Validation of impedance-based method with different substrates and kinetic growth of biofilm. (A) Calibration curve for the resin substrate established with biofilm volume obtained from the confocal data at three different percentage changes in impedance with a sensitivity of 0.50 ± 0.03 biofilm volume / % change in impedance and an intercept of 0.93 ± 0.53. (n=4) (B) Representative data of converted biofilm volume in real-time corresponding to the impedance values, using a resin calibration curve for the resin substrate. (C) Representative data of converted biofilm volume in real-time corresponding to the impedance values, using a glass calibration curve for BAG-composite. (D) Comparison of kinetic growth with the same percentage change in impedance between three different substrates.

3.4. Effect of Ca2+-releasing resin-BAG composites on biofilm volume.
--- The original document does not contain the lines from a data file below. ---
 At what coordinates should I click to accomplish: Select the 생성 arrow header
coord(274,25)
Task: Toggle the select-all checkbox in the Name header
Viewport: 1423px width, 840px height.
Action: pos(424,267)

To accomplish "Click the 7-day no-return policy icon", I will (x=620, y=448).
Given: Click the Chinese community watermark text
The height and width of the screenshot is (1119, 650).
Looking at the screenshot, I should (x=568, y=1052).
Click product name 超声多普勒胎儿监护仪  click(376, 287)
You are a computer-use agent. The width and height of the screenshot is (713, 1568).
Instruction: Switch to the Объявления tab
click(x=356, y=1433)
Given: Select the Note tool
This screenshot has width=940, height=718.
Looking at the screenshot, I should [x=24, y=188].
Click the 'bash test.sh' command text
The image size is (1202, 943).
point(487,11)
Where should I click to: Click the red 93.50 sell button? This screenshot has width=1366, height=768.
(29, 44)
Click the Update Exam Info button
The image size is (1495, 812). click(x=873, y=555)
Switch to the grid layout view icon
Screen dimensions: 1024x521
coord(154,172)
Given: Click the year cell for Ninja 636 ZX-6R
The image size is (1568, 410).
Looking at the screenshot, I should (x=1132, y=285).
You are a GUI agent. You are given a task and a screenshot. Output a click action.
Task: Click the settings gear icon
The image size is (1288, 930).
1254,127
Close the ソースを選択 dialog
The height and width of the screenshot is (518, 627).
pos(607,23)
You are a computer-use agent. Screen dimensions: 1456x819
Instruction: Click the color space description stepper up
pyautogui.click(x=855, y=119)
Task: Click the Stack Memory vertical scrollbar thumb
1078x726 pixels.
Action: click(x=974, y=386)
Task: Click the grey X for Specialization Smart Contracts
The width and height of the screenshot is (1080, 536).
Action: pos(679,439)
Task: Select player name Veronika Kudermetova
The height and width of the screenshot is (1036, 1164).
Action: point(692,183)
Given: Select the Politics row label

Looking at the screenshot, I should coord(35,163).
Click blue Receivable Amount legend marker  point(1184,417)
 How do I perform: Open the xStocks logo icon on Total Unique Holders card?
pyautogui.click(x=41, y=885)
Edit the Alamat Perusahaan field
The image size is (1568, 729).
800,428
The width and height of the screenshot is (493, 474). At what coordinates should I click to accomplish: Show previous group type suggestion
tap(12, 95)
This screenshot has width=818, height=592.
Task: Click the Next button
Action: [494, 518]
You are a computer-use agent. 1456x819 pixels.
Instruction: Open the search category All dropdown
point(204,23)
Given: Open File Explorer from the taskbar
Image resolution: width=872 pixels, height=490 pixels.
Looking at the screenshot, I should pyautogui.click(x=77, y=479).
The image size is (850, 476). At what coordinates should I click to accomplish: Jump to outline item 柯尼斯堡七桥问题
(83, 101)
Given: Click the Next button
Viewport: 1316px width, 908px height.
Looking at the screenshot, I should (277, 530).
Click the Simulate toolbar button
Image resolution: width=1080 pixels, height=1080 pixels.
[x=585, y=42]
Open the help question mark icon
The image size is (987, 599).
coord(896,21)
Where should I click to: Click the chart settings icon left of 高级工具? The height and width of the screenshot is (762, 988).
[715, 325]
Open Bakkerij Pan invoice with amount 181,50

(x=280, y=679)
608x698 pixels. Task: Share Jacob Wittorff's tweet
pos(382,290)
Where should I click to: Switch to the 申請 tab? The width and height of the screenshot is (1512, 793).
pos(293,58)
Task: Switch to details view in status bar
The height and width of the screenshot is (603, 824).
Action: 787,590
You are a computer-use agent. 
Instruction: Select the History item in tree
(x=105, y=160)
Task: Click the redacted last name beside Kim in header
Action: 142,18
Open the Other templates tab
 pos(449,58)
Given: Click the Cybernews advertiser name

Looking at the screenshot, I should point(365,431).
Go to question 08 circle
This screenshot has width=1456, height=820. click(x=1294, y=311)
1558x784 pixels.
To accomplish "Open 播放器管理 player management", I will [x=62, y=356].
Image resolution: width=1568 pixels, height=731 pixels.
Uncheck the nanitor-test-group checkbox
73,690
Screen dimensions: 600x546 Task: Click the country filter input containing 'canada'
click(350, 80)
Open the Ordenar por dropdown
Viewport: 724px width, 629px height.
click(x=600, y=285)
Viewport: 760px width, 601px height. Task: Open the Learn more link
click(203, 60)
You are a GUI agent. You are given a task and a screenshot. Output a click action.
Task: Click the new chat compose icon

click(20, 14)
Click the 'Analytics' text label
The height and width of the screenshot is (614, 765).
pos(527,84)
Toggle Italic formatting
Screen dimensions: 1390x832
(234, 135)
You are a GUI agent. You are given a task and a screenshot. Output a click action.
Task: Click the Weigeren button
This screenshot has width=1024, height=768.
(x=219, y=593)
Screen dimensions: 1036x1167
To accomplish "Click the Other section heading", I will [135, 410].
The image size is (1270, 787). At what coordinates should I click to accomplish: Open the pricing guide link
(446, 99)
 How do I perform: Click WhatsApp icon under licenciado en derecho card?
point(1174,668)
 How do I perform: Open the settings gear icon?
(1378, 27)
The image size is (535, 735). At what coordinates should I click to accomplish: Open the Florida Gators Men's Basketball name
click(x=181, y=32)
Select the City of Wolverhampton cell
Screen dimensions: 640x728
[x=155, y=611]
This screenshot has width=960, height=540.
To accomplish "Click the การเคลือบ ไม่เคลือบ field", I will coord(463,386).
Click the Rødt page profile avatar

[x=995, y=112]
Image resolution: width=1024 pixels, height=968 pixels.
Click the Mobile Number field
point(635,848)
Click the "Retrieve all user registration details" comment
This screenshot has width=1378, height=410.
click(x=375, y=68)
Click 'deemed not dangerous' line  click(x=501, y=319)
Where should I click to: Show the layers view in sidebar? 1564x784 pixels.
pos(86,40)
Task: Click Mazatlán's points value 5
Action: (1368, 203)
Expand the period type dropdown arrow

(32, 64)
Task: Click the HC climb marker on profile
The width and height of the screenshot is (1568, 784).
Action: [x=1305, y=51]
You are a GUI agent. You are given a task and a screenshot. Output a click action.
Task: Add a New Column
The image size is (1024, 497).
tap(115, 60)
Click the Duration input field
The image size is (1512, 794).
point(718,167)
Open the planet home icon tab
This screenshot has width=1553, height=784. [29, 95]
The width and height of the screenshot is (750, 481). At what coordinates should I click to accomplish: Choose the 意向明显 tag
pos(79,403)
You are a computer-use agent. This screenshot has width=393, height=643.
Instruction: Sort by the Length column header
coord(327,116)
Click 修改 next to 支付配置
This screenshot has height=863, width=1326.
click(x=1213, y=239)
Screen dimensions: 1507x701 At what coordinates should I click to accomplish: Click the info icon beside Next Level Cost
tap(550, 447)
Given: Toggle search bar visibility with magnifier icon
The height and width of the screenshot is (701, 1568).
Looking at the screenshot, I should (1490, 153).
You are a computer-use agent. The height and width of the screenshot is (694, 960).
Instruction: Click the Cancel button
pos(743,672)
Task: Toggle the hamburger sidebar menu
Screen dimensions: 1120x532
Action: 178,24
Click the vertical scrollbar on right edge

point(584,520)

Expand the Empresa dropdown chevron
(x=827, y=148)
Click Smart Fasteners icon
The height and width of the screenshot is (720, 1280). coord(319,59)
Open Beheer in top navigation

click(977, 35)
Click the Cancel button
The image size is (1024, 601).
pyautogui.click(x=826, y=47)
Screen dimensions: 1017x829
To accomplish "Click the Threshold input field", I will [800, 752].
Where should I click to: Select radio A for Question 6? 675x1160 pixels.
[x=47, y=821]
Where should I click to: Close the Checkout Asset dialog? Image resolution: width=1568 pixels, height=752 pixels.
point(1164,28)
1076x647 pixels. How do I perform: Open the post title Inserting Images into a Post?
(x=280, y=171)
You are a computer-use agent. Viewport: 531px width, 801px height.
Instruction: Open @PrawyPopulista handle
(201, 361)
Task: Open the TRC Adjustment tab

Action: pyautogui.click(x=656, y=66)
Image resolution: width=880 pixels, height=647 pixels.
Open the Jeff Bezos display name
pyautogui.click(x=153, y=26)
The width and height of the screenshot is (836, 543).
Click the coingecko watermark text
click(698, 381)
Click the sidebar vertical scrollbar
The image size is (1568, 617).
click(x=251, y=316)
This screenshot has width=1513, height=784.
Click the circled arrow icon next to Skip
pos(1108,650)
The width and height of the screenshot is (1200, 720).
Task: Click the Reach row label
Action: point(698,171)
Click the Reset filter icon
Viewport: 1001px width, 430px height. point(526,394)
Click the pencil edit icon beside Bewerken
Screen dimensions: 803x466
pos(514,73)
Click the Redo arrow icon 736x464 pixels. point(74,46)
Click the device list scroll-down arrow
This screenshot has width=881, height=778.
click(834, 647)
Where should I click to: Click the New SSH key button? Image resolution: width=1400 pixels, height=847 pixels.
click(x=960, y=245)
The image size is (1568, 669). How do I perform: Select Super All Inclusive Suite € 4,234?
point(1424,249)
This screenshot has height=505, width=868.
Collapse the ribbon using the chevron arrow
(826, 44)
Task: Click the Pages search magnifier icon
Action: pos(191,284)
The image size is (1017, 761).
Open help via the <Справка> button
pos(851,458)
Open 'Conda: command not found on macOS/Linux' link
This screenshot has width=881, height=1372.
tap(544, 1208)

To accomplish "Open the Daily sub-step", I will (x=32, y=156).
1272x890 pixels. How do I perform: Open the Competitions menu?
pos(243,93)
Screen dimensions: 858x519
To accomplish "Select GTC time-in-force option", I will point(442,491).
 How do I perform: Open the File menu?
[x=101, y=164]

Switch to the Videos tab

We aimed to further validate the working calibration curve of biofilm volume vs percentage change in impedance by using a novel Ca2+-releasing resin-BAG dental composite as the testing substrate. We chose an arbitrary point on the working calibration curve, such as a 60% change in impedance, and then calculated the anticipated biofilm volume on the BAG-composite substrate by using the working equation (Equation 1) (shown in Figure 4C). The calculated volume was 35 μm3/μm2. We validated the biofilm volume experimentally by using the previously known confocal fluorescence image analysis methods. The biofilm volume was determined to be 37 ± 2.3 μm3/μm2 (n=4). The percentage error between experimental data (37 ± 2.3 μm3/μm2) and estimated data (35 μm3/μm2) was 6%. The impedance-based method was shown to be credible for future volume prediction on various substrates with a 6% error for a biological system. The biofilms that developed on glass, resin, and BAG-composite required 3.5, 4.5 and 6 days, respectively, to achieve a 50% change in impedance. In comparison to the glass substrate, the resin and BAG-composite substrate exhibited a delay in development at the 50% change in impedance, as illustrated in Figure 4D. In addition, the impedance data demonstrated a considerable delay in the initial adhesion of bacteria and the growth of biofilms on BAG-composite substrates. The difference of biofilm formation kinetics has been affected by surface composition, roughness and porosity of substrates. The glass substrate is smoother than resin and BAG-composite. The difference in the initial attachment of bacteria and biofilm formation on glass and resin substrates suggests that the surface roughness and porosity delayed the bacteria attachment and initial biofilm formation as shown in Figure 4D. Even though resin and BAG-composite substrates have been polished to make same roughness and porose surface, initial bacteria attachment and biofilm growth kinetics are different due to different surface composition (Figure 4D). We expect that Ca2+ release from BAG-composite substrates cause delay of initial bacteria adsorption and biofilm formation [32].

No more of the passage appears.